Mathias Kalxdorf (Heidelberg / DE), Trisevgeni Rapakoulia (Stevenage / GB), Holger Franken (Heidelberg / DE), Emma Laing (Stevenage / GB)
Background: Drug development is a costly and challenging process, among others, due to high failure rates at late stages of the drug discovery process. Lack of comprehensive knowledge of disease mechanism and of causal effects induced by perturbation of selected drug targets are key causes for failure. Increasing availability of multi-omics data provides opportunities to address these lacks through quantitative assessment of mechanistic hypotheses from such data.
Method: A two-step approach is proposed to infer mechanisms from multi-omics data. First, agreements between observed data and prior-knowledge molecular interaction graphs are identified. Second, measures of confidence are added to mechanistic hypotheses by joining evidence from causal-reasoning with evidence from multi-omics-based protein activity estimations.
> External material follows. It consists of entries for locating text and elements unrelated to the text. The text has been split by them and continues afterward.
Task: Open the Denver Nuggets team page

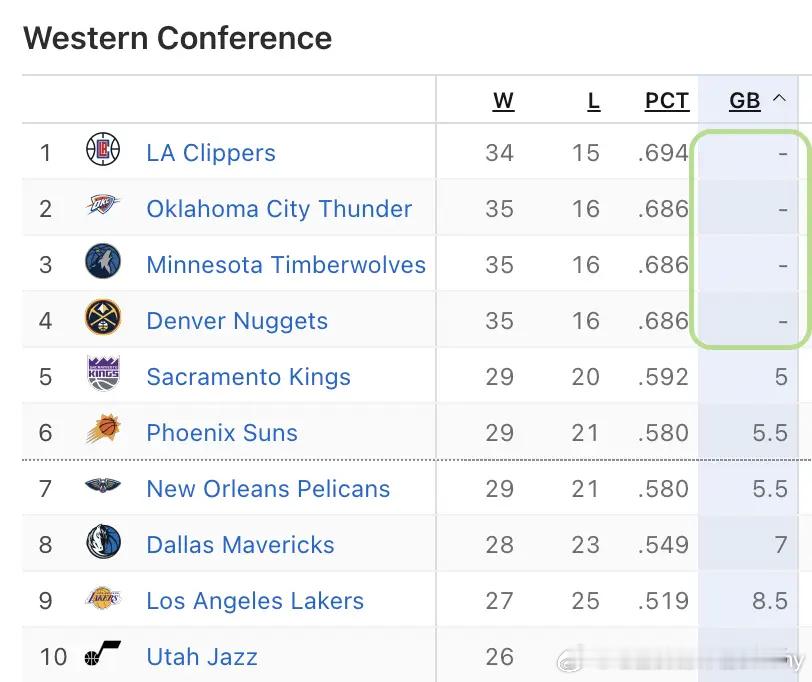Action: [237, 321]
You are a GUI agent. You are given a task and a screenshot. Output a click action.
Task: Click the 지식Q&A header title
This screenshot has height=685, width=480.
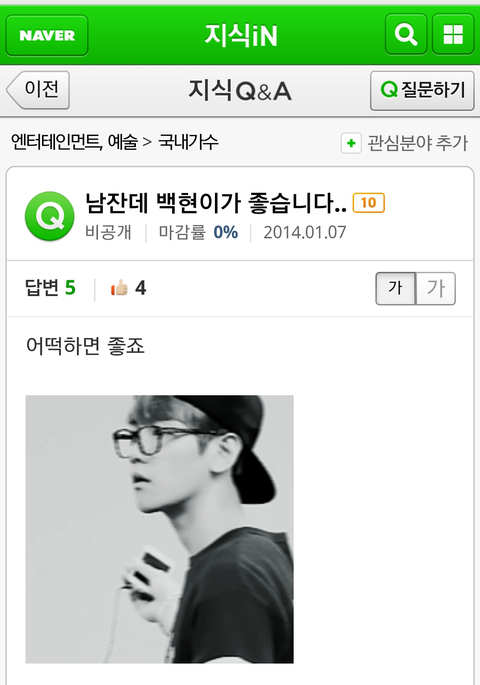coord(240,90)
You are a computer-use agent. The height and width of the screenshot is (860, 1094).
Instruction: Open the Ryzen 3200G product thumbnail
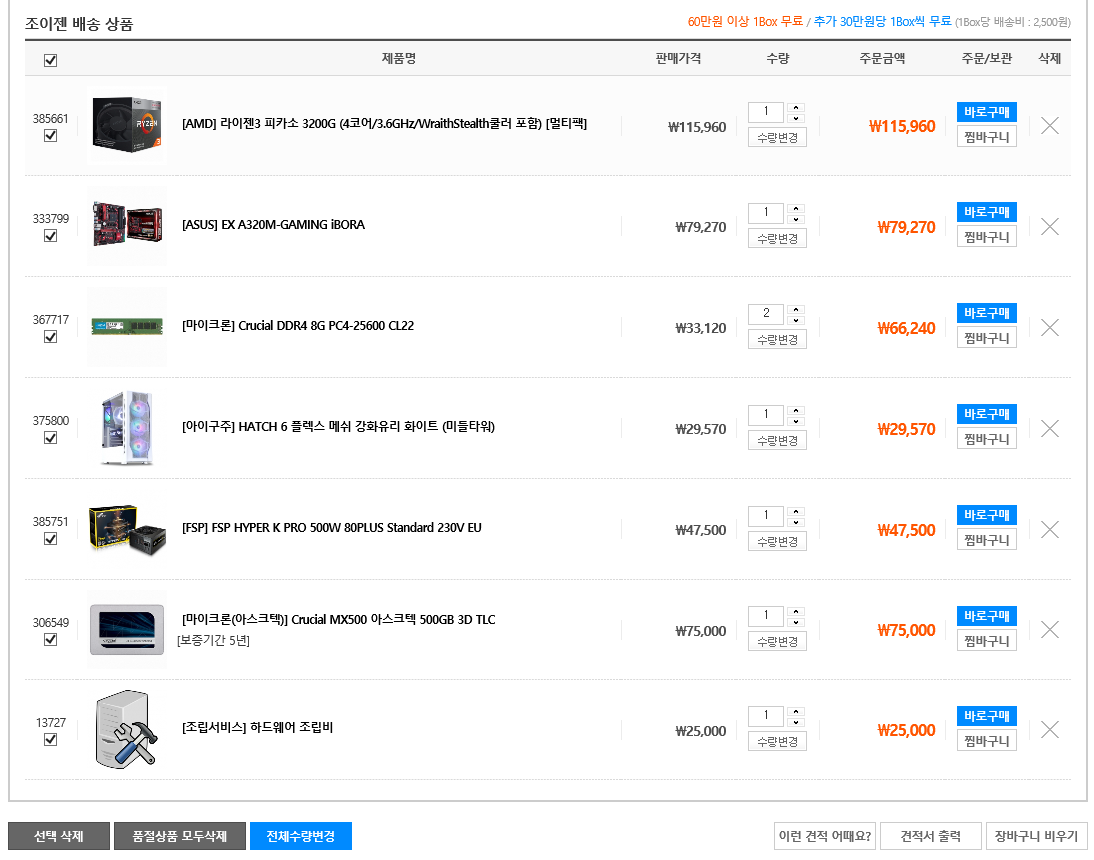click(x=127, y=126)
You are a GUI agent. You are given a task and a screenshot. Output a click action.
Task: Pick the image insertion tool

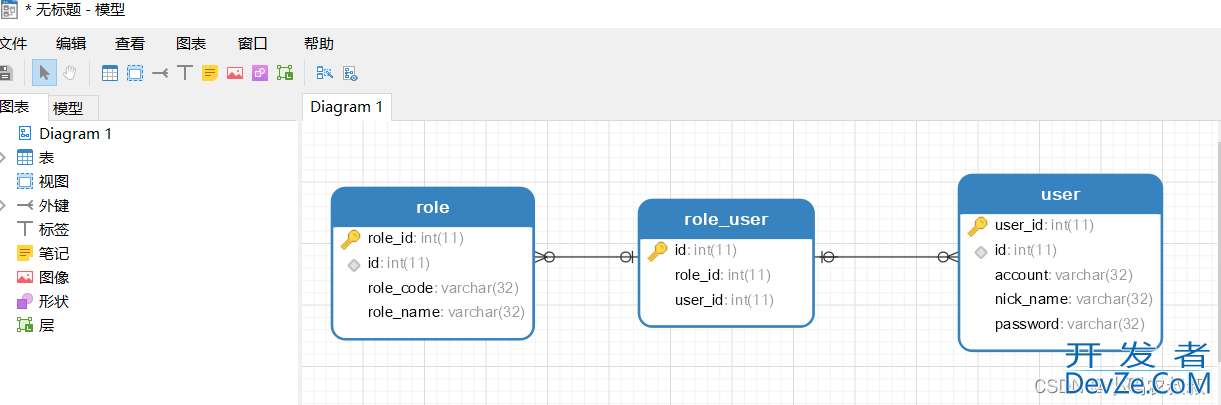coord(235,73)
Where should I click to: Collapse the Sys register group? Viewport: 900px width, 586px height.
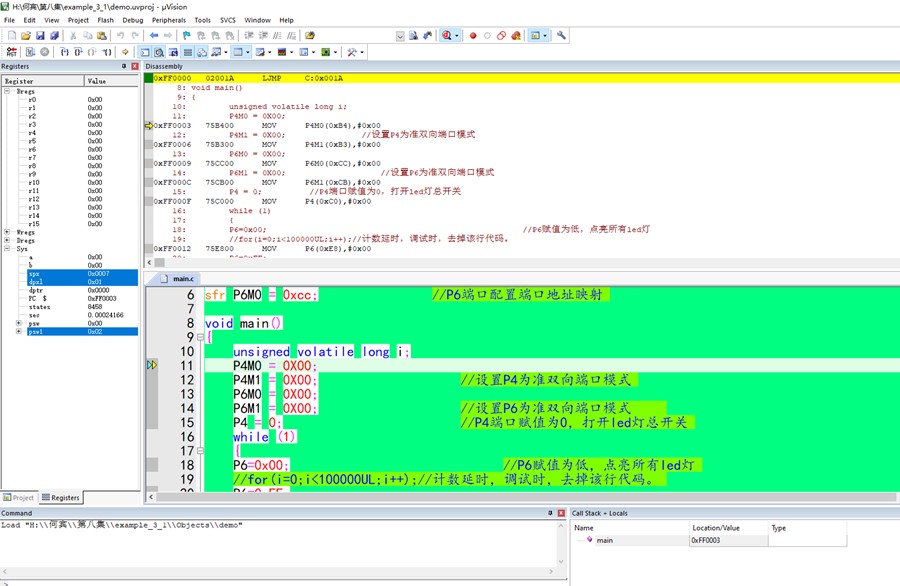point(8,249)
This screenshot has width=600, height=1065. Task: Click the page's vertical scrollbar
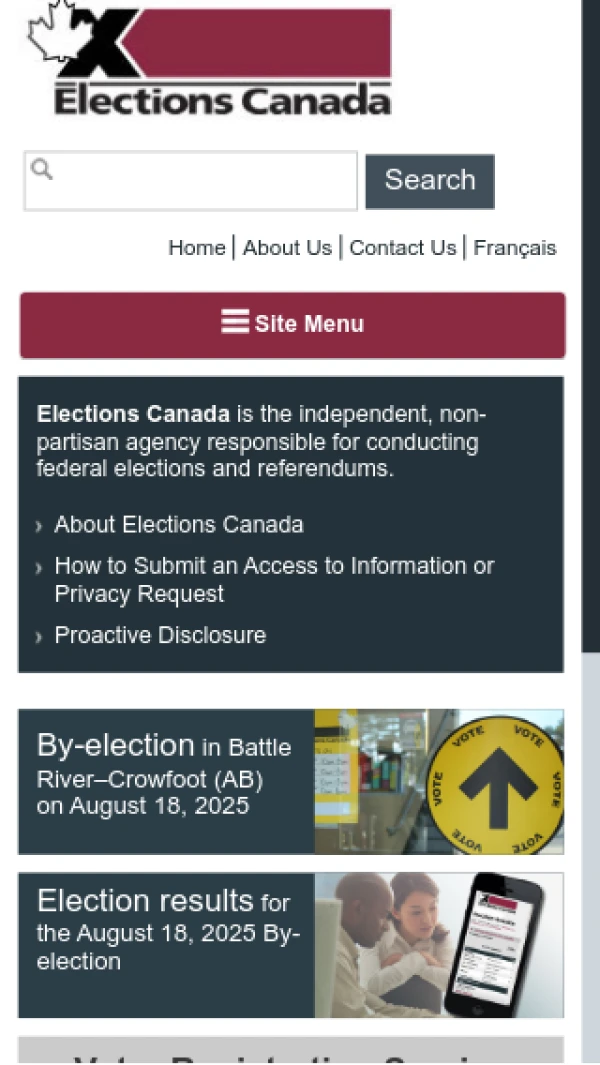click(x=590, y=400)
Results: The approach is evaluated using proteomics, phosphoproteomics, and transcriptomics data from pro- and anti-inflammatory macrophages. Results demonstrate how omics layers complement each other to provide mechanistic insights e.g. for key regulators like STAT1 and STAT6.
Conclusion: The presented approach enables quantitative inference of mechanistic insights from complex biological systems, linking disease-causing genes to measured phenotypes and explaining causal routes from drug targets to perturbation-induced effects. This approach can help to identify novel high-confidence drug targets, reveal unfavorable off-target mechanisms, and thereby facilitate the drug discovery process.